大脑仿佛是烧着的,冷静下来才后知后觉说得伤人。
事实上竹马作你邻居的这几年的确帮了不少忙,虽然态度一直很恶劣,但深夜打过去的电话每一通也都会接。
现在说这样的话,好像你只因为一个男人就想把他
往外推一样。
”那个...”
“你想要我搬走吗?”
你愣住,一时无法理解他话里的意思。
竹马的表情没有变,转过头看你,重复了一遍:“你想要我搬走吗?”
“我不是那个意思,我...”
“你想的话,我可以搬,”他笑了一下,“和你住这么近,好像是挺不方便。
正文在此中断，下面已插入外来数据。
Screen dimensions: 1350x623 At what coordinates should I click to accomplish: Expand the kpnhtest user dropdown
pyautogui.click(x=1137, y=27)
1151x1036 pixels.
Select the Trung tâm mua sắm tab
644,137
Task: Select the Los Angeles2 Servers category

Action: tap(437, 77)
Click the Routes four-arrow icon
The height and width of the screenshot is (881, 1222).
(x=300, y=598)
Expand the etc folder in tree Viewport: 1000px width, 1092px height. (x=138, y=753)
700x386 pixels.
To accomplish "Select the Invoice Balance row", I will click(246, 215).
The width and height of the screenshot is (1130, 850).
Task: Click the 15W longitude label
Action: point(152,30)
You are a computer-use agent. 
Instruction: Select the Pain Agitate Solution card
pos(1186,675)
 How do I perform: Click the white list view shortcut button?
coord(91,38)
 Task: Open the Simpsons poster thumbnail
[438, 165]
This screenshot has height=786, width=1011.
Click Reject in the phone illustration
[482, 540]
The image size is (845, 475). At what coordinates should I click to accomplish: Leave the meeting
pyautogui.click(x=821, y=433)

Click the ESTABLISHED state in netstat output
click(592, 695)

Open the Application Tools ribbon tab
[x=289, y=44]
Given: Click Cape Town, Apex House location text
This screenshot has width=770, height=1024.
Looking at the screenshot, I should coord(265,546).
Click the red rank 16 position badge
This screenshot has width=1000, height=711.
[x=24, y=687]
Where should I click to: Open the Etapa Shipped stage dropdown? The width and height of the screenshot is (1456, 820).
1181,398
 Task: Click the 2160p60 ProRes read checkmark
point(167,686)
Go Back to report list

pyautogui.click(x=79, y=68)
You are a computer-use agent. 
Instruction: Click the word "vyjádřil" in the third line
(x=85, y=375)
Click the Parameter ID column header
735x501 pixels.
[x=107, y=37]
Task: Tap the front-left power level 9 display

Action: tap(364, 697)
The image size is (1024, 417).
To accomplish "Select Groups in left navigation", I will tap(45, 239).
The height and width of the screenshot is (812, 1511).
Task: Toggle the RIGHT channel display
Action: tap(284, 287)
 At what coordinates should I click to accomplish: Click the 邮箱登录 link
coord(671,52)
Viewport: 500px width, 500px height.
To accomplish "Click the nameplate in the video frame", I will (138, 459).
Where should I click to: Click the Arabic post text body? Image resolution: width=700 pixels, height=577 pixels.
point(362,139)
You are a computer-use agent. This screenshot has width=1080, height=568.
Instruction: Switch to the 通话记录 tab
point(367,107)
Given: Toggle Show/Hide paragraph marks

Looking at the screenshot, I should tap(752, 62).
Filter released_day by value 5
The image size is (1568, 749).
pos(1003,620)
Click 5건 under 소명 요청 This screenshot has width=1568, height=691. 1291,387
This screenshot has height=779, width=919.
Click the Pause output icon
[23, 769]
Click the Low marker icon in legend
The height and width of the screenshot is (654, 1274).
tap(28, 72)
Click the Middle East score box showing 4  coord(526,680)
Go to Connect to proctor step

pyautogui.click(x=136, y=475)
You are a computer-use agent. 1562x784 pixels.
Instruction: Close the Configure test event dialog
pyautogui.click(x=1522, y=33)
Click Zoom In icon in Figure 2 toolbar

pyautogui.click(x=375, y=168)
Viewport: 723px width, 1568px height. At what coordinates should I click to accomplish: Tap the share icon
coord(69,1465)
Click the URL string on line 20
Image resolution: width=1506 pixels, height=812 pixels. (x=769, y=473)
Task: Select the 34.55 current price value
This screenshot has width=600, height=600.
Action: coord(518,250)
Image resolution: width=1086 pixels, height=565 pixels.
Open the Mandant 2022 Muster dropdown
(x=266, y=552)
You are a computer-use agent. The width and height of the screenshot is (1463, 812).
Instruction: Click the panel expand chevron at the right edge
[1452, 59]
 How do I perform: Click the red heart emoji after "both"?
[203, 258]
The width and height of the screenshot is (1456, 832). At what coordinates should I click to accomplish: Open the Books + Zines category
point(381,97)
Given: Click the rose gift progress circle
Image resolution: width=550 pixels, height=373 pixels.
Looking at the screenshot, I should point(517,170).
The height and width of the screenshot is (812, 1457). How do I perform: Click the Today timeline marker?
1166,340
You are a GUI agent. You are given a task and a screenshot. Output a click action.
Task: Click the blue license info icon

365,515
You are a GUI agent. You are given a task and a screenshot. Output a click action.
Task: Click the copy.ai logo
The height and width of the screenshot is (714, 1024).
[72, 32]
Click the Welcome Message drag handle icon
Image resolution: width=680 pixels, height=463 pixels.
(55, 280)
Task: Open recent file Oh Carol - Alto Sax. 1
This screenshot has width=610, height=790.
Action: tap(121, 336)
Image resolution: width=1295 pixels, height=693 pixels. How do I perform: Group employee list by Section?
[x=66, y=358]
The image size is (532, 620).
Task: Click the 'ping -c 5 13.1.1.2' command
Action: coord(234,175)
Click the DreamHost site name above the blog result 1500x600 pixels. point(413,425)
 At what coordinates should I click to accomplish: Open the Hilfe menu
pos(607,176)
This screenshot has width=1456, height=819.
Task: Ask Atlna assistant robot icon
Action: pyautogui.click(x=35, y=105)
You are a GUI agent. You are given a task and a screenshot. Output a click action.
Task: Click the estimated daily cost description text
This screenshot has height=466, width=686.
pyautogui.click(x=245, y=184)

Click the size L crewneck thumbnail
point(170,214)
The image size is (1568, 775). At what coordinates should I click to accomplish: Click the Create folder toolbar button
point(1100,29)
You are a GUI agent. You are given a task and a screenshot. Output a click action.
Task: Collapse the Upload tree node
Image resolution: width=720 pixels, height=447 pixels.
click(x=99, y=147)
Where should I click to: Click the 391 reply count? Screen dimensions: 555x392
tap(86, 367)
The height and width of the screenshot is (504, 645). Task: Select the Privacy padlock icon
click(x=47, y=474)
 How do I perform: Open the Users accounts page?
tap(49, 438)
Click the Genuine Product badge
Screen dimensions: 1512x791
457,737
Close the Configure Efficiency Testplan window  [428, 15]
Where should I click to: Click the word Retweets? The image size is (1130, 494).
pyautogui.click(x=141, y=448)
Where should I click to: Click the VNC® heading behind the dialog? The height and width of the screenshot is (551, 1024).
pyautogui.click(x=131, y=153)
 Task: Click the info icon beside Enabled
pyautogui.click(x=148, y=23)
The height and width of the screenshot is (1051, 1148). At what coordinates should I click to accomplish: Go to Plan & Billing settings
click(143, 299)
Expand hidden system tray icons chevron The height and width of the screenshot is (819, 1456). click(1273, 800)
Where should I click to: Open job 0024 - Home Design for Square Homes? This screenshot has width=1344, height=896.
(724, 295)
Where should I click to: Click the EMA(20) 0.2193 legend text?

”
不方便在哪里,他没有说。你清楚根本就没什么不方便,他这样说只不过为了给你一个台阶下。
竹马表现得很柔和,没有表现出生气或冷淡,也没有因你的话而变得有攻击性。
如同之前想象过的那样,他像对待其他所有人那样温柔、客气地对待你,还前所未有地好说话。
你以为自己会十分受用,可心里却没有想象中的放松。
你告诉他自己不希望他搬走,但自那之后,你和竹
马之间的关系就变得有些微妙。
虽然仍旧每天都会见到,氛围却不见得比从前吵架拌嘴要轻松多少。
是冷战吗?似乎也不算。
从前闹别扭的时候都不愿意搭理彼此,但最终总会有个人先开口说话,可现在的情况是你们每天都会交流,却始终像隔着距离。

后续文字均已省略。